(Stored items from a collection)

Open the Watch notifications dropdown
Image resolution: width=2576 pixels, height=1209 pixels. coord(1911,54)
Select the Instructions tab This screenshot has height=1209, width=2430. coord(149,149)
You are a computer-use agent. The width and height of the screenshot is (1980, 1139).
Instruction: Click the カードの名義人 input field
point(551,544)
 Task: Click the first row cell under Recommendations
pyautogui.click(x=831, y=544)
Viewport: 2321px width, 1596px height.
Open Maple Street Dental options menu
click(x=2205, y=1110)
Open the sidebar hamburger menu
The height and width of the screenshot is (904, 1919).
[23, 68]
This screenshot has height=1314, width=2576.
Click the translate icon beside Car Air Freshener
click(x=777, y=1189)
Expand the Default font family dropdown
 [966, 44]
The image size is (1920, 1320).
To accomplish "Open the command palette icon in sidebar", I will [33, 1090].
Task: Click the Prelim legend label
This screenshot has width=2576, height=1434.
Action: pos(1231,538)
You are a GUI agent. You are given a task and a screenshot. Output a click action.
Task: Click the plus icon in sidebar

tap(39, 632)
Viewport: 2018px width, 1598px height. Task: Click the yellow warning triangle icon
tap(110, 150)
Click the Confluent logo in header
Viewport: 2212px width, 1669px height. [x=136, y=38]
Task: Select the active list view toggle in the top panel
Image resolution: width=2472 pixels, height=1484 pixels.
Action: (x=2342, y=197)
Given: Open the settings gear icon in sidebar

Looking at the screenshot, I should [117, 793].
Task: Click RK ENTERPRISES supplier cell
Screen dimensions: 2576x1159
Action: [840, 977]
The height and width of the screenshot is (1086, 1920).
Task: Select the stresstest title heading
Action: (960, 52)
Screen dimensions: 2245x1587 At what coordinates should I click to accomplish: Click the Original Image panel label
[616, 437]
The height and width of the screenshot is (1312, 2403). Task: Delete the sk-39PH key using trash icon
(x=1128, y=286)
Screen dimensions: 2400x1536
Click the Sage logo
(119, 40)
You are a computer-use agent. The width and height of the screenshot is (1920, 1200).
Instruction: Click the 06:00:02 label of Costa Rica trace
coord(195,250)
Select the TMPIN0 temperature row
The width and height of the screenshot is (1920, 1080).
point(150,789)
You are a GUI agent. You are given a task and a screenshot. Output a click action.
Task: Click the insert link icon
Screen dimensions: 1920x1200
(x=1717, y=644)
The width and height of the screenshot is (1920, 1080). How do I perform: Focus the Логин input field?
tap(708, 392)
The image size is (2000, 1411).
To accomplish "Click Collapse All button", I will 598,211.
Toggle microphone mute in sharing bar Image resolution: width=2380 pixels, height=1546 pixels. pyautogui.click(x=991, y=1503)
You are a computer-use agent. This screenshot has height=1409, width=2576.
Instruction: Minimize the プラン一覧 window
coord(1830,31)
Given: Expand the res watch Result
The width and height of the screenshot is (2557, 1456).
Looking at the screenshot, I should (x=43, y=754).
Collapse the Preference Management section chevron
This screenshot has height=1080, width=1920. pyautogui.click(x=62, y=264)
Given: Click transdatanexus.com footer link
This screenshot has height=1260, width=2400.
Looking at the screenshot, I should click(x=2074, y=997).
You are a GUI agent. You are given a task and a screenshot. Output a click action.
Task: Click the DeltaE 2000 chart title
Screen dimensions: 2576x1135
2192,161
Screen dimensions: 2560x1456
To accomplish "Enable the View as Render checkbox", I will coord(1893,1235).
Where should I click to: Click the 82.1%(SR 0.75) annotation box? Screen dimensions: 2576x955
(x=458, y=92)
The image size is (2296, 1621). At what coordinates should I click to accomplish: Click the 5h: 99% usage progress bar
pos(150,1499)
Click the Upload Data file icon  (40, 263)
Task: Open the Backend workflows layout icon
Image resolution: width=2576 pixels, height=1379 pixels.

**DESCRIPTION OF THE TASK**
Return all the lines shown above, word for word.

**REPLY TO THE TASK**
Open the Watch notifications dropdown
Image resolution: width=2576 pixels, height=1209 pixels. coord(1911,54)
Select the Instructions tab This screenshot has height=1209, width=2430. coord(149,149)
You are a computer-use agent. The width and height of the screenshot is (1980, 1139).
Instruction: Click the カードの名義人 input field
point(551,544)
 Task: Click the first row cell under Recommendations
pyautogui.click(x=831, y=544)
Viewport: 2321px width, 1596px height.
Open Maple Street Dental options menu
click(x=2205, y=1110)
Open the sidebar hamburger menu
The height and width of the screenshot is (904, 1919).
[23, 68]
This screenshot has height=1314, width=2576.
Click the translate icon beside Car Air Freshener
click(x=777, y=1189)
Expand the Default font family dropdown
 [966, 44]
The image size is (1920, 1320).
To accomplish "Open the command palette icon in sidebar", I will [33, 1090].
Task: Click the Prelim legend label
This screenshot has width=2576, height=1434.
Action: pos(1231,538)
You are a GUI agent. You are given a task and a screenshot. Output a click action.
Task: Click the plus icon in sidebar

tap(39, 632)
Viewport: 2018px width, 1598px height. Task: Click the yellow warning triangle icon
tap(110, 150)
Click the Confluent logo in header
Viewport: 2212px width, 1669px height. [x=136, y=38]
Task: Select the active list view toggle in the top panel
Image resolution: width=2472 pixels, height=1484 pixels.
Action: (x=2342, y=197)
Given: Open the settings gear icon in sidebar

Looking at the screenshot, I should [117, 793].
Task: Click RK ENTERPRISES supplier cell
Screen dimensions: 2576x1159
Action: [840, 977]
The height and width of the screenshot is (1086, 1920).
Task: Select the stresstest title heading
Action: (960, 52)
Screen dimensions: 2245x1587 At what coordinates should I click to accomplish: Click the Original Image panel label
[616, 437]
The height and width of the screenshot is (1312, 2403). Task: Delete the sk-39PH key using trash icon
(x=1128, y=286)
Screen dimensions: 2400x1536
Click the Sage logo
(119, 40)
You are a computer-use agent. The width and height of the screenshot is (1920, 1200).
Instruction: Click the 06:00:02 label of Costa Rica trace
coord(195,250)
Select the TMPIN0 temperature row
The width and height of the screenshot is (1920, 1080).
point(150,789)
You are a GUI agent. You are given a task and a screenshot. Output a click action.
Task: Click the insert link icon
Screen dimensions: 1920x1200
(x=1717, y=644)
The width and height of the screenshot is (1920, 1080). How do I perform: Focus the Логин input field?
tap(708, 392)
The image size is (2000, 1411).
To accomplish "Click Collapse All button", I will 598,211.
Toggle microphone mute in sharing bar Image resolution: width=2380 pixels, height=1546 pixels. pyautogui.click(x=991, y=1503)
You are a computer-use agent. This screenshot has height=1409, width=2576.
Instruction: Minimize the プラン一覧 window
coord(1830,31)
Given: Expand the res watch Result
The width and height of the screenshot is (2557, 1456).
Looking at the screenshot, I should (x=43, y=754).
Collapse the Preference Management section chevron
This screenshot has height=1080, width=1920. pyautogui.click(x=62, y=264)
Given: Click transdatanexus.com footer link
This screenshot has height=1260, width=2400.
Looking at the screenshot, I should click(x=2074, y=997).
You are a GUI agent. You are given a task and a screenshot. Output a click action.
Task: Click the DeltaE 2000 chart title
Screen dimensions: 2576x1135
2192,161
Screen dimensions: 2560x1456
To accomplish "Enable the View as Render checkbox", I will coord(1893,1235).
Where should I click to: Click the 82.1%(SR 0.75) annotation box? Screen dimensions: 2576x955
(x=458, y=92)
The image size is (2296, 1621). At what coordinates should I click to accomplish: Click the 5h: 99% usage progress bar
pos(150,1499)
Click the Upload Data file icon  (40, 263)
Task: Open the Backend workflows layout icon
Image resolution: width=2576 pixels, height=1379 pixels.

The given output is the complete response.